If a line of the records holds the word "tytulowej", copy it out.

| Stored items |
============

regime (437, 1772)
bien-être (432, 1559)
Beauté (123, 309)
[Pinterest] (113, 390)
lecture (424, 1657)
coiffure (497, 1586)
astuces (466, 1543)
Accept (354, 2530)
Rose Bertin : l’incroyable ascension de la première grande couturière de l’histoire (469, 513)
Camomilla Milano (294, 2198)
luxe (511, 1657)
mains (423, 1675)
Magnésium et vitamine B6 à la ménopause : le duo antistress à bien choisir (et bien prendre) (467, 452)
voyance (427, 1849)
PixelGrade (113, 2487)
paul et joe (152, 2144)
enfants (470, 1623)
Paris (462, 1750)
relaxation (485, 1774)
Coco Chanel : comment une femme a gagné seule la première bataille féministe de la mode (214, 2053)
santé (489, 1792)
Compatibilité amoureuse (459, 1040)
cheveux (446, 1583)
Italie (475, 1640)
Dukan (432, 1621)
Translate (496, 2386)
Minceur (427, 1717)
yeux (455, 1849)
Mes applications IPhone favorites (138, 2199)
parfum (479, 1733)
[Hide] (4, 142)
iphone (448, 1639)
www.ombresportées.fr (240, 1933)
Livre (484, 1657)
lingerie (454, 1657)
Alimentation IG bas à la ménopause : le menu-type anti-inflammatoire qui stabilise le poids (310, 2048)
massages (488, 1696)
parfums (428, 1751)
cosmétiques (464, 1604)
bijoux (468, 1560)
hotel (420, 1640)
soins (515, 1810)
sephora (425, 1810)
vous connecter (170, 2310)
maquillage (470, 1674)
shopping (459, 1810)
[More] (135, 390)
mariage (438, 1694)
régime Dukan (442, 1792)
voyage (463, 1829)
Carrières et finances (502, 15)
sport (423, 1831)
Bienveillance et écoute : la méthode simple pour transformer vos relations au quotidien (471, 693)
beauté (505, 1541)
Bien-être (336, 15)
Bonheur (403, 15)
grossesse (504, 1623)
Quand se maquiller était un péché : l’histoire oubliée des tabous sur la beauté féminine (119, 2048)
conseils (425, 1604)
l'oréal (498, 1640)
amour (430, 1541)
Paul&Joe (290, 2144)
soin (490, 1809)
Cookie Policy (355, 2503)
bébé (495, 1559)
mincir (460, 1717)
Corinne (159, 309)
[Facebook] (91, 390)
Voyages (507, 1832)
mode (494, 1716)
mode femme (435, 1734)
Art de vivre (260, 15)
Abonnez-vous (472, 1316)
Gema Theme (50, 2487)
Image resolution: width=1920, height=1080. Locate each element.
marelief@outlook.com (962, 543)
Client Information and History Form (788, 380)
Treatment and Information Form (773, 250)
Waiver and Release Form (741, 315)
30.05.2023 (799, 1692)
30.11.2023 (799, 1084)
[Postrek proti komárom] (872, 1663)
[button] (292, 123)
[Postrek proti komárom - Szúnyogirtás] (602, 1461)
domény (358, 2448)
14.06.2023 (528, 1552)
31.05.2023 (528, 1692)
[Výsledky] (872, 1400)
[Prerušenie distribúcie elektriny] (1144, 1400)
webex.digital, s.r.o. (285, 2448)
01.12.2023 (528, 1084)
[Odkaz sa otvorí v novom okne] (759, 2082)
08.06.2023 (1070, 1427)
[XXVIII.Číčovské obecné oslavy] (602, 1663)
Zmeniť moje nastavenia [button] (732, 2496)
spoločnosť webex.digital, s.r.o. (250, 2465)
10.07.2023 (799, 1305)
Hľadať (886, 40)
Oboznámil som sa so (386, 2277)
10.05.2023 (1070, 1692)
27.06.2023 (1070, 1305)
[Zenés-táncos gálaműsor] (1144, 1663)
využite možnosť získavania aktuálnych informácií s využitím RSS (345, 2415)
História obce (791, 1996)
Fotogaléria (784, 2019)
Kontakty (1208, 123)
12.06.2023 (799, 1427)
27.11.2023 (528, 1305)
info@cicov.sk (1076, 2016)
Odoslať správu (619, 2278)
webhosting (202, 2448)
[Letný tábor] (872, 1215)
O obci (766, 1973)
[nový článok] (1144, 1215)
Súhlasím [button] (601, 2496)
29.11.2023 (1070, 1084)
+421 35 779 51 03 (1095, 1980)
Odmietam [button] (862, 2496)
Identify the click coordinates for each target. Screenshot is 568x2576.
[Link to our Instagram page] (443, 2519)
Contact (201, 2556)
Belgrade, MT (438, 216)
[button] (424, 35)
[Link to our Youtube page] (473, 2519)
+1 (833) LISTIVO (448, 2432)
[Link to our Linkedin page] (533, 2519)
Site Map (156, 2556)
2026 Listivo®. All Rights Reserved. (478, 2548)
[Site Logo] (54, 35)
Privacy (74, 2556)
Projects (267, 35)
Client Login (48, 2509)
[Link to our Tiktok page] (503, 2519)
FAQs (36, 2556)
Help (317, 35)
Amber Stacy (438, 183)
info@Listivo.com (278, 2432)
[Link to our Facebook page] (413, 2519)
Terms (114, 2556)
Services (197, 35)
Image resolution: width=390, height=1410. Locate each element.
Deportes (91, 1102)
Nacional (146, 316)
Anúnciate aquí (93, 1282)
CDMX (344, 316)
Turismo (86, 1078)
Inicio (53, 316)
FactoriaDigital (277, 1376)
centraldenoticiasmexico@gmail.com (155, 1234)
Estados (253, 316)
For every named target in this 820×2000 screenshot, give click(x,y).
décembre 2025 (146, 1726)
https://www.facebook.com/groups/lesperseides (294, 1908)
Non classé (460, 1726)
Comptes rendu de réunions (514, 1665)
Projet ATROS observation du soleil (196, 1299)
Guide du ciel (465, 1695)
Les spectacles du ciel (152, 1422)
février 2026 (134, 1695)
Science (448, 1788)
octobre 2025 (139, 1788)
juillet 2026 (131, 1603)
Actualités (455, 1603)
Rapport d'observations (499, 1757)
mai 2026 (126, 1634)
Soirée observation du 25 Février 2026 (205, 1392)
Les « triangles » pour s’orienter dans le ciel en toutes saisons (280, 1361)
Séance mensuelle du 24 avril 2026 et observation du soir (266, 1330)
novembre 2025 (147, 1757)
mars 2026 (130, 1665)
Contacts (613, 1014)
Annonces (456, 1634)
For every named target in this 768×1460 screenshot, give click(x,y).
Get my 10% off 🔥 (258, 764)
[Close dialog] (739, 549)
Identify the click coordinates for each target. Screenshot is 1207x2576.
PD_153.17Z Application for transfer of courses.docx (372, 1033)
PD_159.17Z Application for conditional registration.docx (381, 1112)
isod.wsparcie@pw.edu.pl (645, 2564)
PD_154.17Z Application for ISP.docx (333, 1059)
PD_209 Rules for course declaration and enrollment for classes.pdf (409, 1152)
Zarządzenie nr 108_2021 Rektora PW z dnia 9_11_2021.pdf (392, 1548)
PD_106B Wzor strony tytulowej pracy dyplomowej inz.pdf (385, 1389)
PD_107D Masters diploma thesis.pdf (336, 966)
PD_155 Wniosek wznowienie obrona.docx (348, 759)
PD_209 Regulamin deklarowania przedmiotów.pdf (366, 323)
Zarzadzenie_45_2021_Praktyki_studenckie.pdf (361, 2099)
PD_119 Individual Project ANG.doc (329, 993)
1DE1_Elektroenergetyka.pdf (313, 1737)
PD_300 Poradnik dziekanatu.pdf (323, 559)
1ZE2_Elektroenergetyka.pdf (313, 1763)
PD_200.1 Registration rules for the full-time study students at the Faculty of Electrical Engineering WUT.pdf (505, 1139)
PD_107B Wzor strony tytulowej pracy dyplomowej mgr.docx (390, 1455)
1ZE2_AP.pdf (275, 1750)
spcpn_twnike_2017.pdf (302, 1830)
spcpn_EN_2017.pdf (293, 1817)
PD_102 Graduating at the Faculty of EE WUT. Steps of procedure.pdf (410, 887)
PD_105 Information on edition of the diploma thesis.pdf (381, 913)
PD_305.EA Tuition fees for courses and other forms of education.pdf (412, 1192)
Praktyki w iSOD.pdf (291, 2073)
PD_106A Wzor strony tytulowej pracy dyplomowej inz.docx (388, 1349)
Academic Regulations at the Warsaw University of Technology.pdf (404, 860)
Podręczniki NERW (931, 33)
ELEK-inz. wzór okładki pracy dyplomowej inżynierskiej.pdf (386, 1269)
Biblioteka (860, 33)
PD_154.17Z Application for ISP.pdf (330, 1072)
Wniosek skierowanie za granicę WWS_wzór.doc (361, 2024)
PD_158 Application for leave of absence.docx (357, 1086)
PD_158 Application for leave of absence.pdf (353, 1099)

============

| Solution |
PD_106B Wzor strony tytulowej pracy dyplomowej inz.pdf (385, 1389)
PD_107B Wzor strony tytulowej pracy dyplomowej mgr.docx (390, 1455)
PD_106A Wzor strony tytulowej pracy dyplomowej inz.docx (388, 1349)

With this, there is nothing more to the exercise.